**The problem:**
Look through the data below and extract, unchanged, the lines from the one that contains "Screen dimensions: 896x1350" to the one that contains "Given: Open Shared Folders folder icon", both included.

[Data under study Boundary: Start]

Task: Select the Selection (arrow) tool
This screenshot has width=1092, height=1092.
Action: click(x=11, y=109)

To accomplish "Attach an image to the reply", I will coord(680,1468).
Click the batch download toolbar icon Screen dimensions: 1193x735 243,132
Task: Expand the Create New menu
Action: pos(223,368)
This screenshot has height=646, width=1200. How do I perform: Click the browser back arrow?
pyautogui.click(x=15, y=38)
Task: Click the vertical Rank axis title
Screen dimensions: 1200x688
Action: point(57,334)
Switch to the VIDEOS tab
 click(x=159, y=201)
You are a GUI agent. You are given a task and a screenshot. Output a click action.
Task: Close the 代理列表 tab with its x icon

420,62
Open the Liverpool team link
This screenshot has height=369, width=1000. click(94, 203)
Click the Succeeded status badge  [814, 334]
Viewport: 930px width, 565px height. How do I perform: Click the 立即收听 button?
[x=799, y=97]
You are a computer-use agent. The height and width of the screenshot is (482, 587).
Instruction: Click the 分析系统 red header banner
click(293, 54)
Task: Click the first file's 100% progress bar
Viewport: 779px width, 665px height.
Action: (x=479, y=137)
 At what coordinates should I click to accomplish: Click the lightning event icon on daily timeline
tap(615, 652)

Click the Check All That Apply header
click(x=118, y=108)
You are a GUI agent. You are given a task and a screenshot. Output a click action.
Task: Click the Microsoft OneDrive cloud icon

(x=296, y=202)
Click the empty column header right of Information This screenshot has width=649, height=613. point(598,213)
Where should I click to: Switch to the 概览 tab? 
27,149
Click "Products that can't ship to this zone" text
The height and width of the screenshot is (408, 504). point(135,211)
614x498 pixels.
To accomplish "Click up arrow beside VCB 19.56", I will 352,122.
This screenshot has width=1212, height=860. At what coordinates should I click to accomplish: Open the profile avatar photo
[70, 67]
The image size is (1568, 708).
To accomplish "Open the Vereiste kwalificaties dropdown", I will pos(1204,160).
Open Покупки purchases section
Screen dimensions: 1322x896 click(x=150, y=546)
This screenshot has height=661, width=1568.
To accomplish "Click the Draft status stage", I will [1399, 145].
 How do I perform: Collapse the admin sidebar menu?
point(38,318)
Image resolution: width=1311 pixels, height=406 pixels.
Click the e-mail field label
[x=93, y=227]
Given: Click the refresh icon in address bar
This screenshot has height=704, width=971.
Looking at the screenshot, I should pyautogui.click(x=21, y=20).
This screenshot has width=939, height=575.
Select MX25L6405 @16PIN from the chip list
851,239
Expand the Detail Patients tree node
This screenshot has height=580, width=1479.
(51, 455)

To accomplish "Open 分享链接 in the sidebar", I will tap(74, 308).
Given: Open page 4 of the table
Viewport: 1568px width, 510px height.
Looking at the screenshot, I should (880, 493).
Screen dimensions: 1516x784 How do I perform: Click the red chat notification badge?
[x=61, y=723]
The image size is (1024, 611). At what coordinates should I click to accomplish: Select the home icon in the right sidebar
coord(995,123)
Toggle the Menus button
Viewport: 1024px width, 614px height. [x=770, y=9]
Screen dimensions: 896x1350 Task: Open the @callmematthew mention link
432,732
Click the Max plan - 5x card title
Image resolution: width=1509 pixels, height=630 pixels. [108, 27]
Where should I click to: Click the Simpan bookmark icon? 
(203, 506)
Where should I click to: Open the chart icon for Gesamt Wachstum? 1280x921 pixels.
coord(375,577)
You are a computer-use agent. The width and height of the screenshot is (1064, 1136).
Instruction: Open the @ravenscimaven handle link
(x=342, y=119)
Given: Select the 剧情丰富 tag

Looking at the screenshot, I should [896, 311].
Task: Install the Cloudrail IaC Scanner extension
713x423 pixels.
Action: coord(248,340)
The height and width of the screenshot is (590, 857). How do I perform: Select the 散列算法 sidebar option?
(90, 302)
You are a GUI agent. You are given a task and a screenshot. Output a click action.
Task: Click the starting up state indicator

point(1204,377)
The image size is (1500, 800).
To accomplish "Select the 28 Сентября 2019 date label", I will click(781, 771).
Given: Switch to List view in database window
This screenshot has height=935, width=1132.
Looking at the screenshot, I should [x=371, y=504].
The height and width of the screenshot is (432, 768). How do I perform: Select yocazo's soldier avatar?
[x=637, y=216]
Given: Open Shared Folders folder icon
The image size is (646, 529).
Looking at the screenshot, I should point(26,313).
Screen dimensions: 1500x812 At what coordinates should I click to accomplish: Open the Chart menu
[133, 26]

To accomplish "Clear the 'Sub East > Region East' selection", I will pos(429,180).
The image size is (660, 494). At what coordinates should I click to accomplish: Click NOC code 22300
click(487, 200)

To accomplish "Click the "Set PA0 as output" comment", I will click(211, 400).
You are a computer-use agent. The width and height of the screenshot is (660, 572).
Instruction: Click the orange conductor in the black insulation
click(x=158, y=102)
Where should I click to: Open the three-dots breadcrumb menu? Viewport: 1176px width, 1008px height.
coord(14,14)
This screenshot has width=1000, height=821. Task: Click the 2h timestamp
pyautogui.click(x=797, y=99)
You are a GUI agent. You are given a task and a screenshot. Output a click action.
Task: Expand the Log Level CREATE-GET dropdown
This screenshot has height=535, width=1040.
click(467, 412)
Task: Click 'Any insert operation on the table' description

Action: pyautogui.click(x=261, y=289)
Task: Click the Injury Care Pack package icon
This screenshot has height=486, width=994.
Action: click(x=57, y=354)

[Data under study Boundary: End]

**Response area:**
Screen dimensions: 896x1350 Task: Open the @callmematthew mention link
432,732
Click the Max plan - 5x card title
Image resolution: width=1509 pixels, height=630 pixels. [108, 27]
Where should I click to: Click the Simpan bookmark icon? 
(203, 506)
Where should I click to: Open the chart icon for Gesamt Wachstum? 1280x921 pixels.
coord(375,577)
You are a computer-use agent. The width and height of the screenshot is (1064, 1136).
Instruction: Open the @ravenscimaven handle link
(x=342, y=119)
Given: Select the 剧情丰富 tag

Looking at the screenshot, I should [896, 311].
Task: Install the Cloudrail IaC Scanner extension
713x423 pixels.
Action: coord(248,340)
The height and width of the screenshot is (590, 857). How do I perform: Select the 散列算法 sidebar option?
(90, 302)
You are a GUI agent. You are given a task and a screenshot. Output a click action.
Task: Click the starting up state indicator

point(1204,377)
The image size is (1500, 800).
To accomplish "Select the 28 Сентября 2019 date label", I will click(781, 771).
Given: Switch to List view in database window
This screenshot has height=935, width=1132.
Looking at the screenshot, I should [x=371, y=504].
The height and width of the screenshot is (432, 768). How do I perform: Select yocazo's soldier avatar?
[x=637, y=216]
Given: Open Shared Folders folder icon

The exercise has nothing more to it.